Re: Hash-based MCV matching for large IN-lists

From: Ilia Evdokimov <ilya(dot)evdokimov(at)tantorlabs(dot)com>
To: David Geier <geidav(dot)pg(at)gmail(dot)com>, PostgreSQL Hackers <pgsql-hackers(at)lists(dot)postgresql(dot)org>
Subject: Re: Hash-based MCV matching for large IN-lists
Date: 2026-01-14 10:19:36
Message-ID: 988e3168-6096-488a-bb42-787e1e8c21a4@tantorlabs.com
Views: Whole Thread | Raw Message | Download mbox | Resend email
Thread:
Lists: pgsql-hackers

Hi David!

Thanks for feedback.

On 05.01.2026 11:54, David Geier wrote:
>> This patch introduces a hash-based matching path, analogous to what is
>> already done for MCV matching in join selectivity estimation (057012b
>> commit). Instead of linearly scanning the MCV array for each IN-list
>> element, we build a hash table and probe it to identify matches.
>>
>> The hash table is built over the MCV values, not over the IN-list. The
>> IN-list may contain NULLs, non-Const expressions, and duplicate values,
>> whereas the MCV list is guaranteed to contain distinct, non-NULL values
>> and represents the statistically meaningful domain we are matching
>> against. Hashing the MCVs therefore avoids duplicate work and directly
>> supports selectivity estimation.
> The downside of doing it this way is that we always pay the price of
> building a possibly big hash table if the column has a lot of MCVs, even
> for small IN lists. Why can't we build the hash table always on the
> smaller list, like we do already in the join selectivity estimation?
>
> For NULL we can add a flag to the hash entry, non-Const expressions must
> anyways be evaluated and duplicate values will be discarded during insert.

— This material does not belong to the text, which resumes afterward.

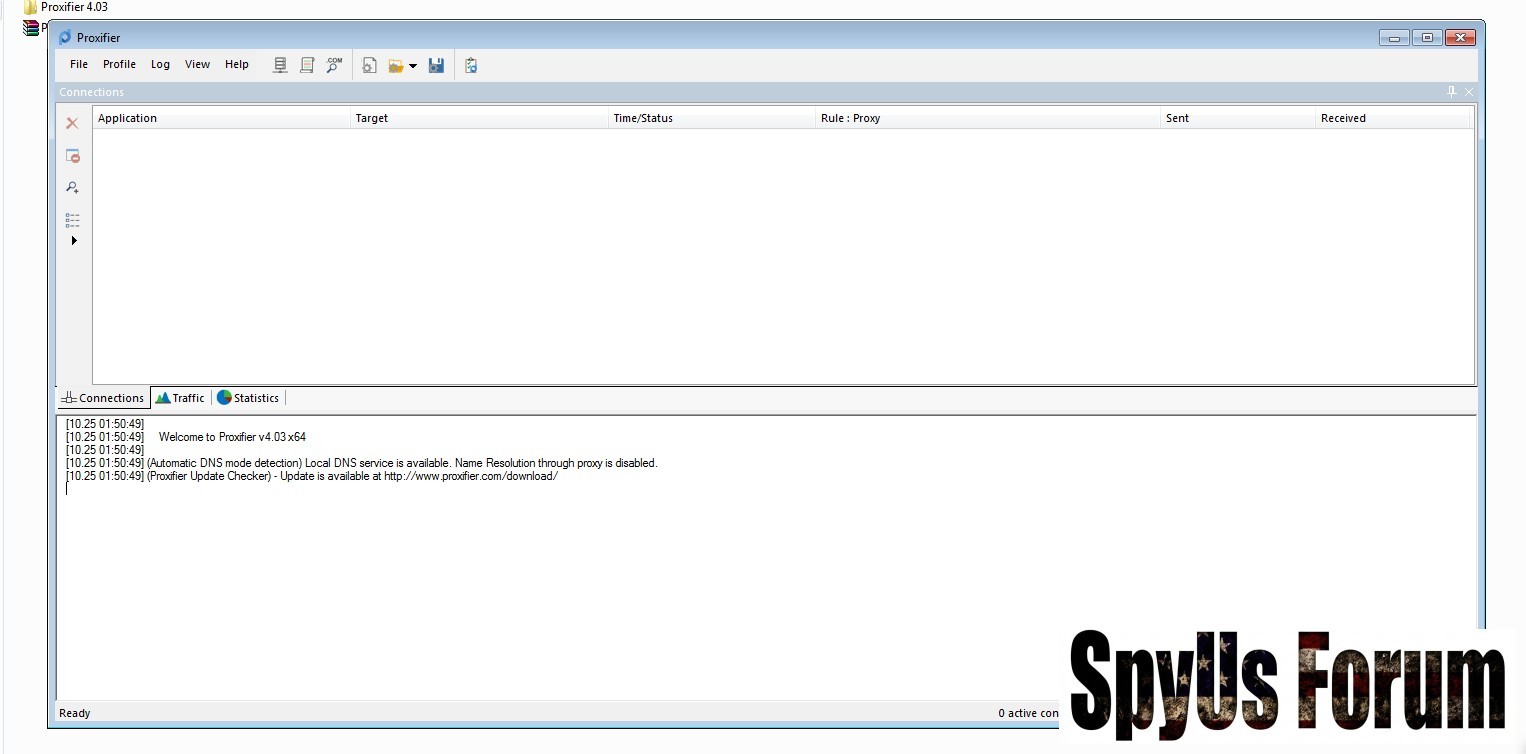Expand the sidebar toolbar overflow arrow
The width and height of the screenshot is (1526, 754).
point(74,241)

After thinking more about this I realized that this is actually a better
match for how selectivity is currently modeled. After this comments in
master

         * If we were being really tense we would try to confirm that the
         * elements are all distinct, but that would be expensive and it
         * doesn't seem to be worth the cycles; it would amount to
penalizing
         * well-written queries in favor of poorly-written ones.
However, we
         * do protect ourselves a little bit by checking whether the
         * disjointness assumption leads to an impossible (out of range)
         * probability; if so, we fall back to the normal calculation.

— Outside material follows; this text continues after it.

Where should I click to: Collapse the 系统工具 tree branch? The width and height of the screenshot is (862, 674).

when the hash table is built on the IN-list, duplicate IN-list values
are automatically eliminated during insertion, so we no longer risk
summing the same MCV frequency multiple times. This makes the
disjoint-probability estimate more robust and in practice slightly more
accurate.

One thing I initially missed that there are actually three different
places where ScalarArrayOpExpr is handled - the Const array case, the
ArrayExpr case and others - and Const and ArrayExpr require different
implementation of the same idea. In Const case we can directly hash and
probe Datum value, while ArrayExpr case we must work on Node* element,
separating constant and non-constant entries and only hashing the
constants. The current v2 therefore applies the same MCV-hash
optimization in both branches, but using two tailored code paths that
preserve the existing semantics of how non-Const elements are handled by
var_eq_non_const().

If the MCV list is smaller than the IN-list, the behavior is the same as
in v1 of the patch. If the IN-list is smaller, we instead build a hash
table over the distinct constant elements of the IN-list and then:
- Scan the MCV list and sum the frequencies of those MCVs that appear in
the IN-list;
- Count how many distinct IN-list not null constant elements are not
present in the MCV list;
- Estimate the probability of each such non-MCV value using the
remaining frequency mass;
- Handle non-constant IN-list elements separately using
var_eq_non_const(), exactly as in the existing implementation.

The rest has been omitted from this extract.